Scriveva il teologo morale francese Xavier Thévenot riguardo il divario che esiste tra teoria e pratica della sofferenza: “Discorsi e sofferenza non vanno d’accordo. La sofferenza è l’improvvisa apparizione dell’inatteso: è sempre differente dall’idea che me ne ero fatto.
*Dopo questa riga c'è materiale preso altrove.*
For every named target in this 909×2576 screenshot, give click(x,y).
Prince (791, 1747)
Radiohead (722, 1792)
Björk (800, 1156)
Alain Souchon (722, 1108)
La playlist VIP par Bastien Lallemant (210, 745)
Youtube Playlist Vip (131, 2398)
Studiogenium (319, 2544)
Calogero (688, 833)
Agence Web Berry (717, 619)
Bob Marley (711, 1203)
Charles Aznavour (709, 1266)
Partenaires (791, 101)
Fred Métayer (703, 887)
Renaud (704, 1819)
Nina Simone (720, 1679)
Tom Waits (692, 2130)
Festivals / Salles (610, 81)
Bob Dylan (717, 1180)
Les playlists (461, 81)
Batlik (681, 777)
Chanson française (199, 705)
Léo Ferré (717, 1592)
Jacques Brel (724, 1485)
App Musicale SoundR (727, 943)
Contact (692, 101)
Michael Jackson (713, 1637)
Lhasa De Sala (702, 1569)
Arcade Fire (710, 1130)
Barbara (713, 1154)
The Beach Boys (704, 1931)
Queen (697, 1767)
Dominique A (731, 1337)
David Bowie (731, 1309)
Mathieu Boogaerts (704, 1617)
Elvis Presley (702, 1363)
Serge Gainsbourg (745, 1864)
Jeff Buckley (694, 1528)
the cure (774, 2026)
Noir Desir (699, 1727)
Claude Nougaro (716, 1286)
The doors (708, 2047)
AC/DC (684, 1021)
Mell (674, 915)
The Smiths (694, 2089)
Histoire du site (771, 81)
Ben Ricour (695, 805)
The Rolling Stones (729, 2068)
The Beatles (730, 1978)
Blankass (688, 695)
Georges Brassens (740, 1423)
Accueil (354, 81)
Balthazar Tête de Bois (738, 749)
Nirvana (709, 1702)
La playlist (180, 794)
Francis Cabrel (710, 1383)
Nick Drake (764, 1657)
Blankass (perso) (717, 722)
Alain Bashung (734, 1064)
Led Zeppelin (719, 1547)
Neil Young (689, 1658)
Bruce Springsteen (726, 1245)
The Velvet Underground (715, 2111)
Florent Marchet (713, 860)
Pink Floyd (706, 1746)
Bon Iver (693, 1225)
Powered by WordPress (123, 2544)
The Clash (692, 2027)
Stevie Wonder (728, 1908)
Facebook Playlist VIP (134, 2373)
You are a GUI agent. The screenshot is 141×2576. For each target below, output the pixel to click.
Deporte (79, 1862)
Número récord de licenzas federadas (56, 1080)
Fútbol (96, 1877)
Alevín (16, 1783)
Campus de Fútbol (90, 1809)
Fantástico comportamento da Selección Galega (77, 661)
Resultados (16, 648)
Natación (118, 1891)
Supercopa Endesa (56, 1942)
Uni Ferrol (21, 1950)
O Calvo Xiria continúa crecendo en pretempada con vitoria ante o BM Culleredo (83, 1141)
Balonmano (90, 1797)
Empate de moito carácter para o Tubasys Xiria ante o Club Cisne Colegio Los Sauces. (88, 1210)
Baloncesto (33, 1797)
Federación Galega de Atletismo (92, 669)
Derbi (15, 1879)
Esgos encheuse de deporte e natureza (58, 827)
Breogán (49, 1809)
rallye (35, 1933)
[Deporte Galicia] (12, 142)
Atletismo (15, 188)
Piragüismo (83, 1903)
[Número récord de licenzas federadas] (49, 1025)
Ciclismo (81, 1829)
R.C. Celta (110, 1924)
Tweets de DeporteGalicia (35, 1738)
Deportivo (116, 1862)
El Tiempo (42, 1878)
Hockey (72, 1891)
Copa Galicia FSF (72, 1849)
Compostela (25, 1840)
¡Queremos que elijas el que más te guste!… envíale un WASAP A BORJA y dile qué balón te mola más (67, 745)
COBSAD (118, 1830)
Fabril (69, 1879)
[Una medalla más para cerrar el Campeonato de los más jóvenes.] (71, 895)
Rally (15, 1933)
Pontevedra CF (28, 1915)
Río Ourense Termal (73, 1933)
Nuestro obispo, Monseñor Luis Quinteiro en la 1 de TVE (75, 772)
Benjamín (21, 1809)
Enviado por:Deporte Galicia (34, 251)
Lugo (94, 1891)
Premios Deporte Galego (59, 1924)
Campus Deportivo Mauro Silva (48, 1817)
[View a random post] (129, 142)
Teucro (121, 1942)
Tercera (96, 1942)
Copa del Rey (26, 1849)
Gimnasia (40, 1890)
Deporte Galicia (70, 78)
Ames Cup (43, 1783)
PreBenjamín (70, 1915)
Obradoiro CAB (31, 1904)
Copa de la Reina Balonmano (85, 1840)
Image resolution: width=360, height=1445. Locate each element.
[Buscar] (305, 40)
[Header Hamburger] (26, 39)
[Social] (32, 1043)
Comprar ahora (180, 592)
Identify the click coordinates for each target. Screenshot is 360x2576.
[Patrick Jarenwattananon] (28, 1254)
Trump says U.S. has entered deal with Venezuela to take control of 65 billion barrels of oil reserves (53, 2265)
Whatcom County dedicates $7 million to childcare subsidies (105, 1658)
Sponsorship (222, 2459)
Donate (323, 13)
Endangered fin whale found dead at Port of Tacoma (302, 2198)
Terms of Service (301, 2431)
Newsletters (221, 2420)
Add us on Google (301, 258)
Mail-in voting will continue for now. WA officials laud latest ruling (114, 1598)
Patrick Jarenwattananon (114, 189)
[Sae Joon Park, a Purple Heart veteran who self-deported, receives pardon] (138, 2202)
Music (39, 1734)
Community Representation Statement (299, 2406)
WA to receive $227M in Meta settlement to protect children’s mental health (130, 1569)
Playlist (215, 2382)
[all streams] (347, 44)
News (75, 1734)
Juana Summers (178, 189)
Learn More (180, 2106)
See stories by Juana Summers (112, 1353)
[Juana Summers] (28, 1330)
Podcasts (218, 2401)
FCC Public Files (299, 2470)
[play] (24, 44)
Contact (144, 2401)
E’ anche l’invasione nella mia personalità di una realtà estranea, così estranea che non trovo le parole per descriverla”.
Ed ecco riproporsi alla nostra riflessione quanto è accaduto proprio ieri, in una struttura svizzera, dove Fabiano Antoniano in arte Fabo, il Dj trentanovenne ha deciso di porre fine alla sua esistenza dopo che un grave incidente lo aveva reso tetra paretico e quasi cieco.
Ovvio che ora i media si scateneranno portando ciascuno la propria “parte di saggezza” e di sapere ma si tratterà solo di alcuni giorni, dopodiché il caso verrà archiviato e relegato nel dimenticatoio collettivo.
Ma una cosa è certa, almeno per coloro che credono in Dio e nella redenzione operata da Gesù: senza una fede granitica, convinta, vissuta e consapevole, la dimensione del dolore, della sofferenza resta un assurdo sul quale prevale e prevarrà sempre impotenza e rassegnazione.
Nessuno può arrogarsi il diritto di giudicare le scelte altrui, soprattutto se dettate dalla disperazione, resta però il fatto che la vita rimane comunque un bene prezioso, anche se talvolta chiede di essere vinta più che vissuta.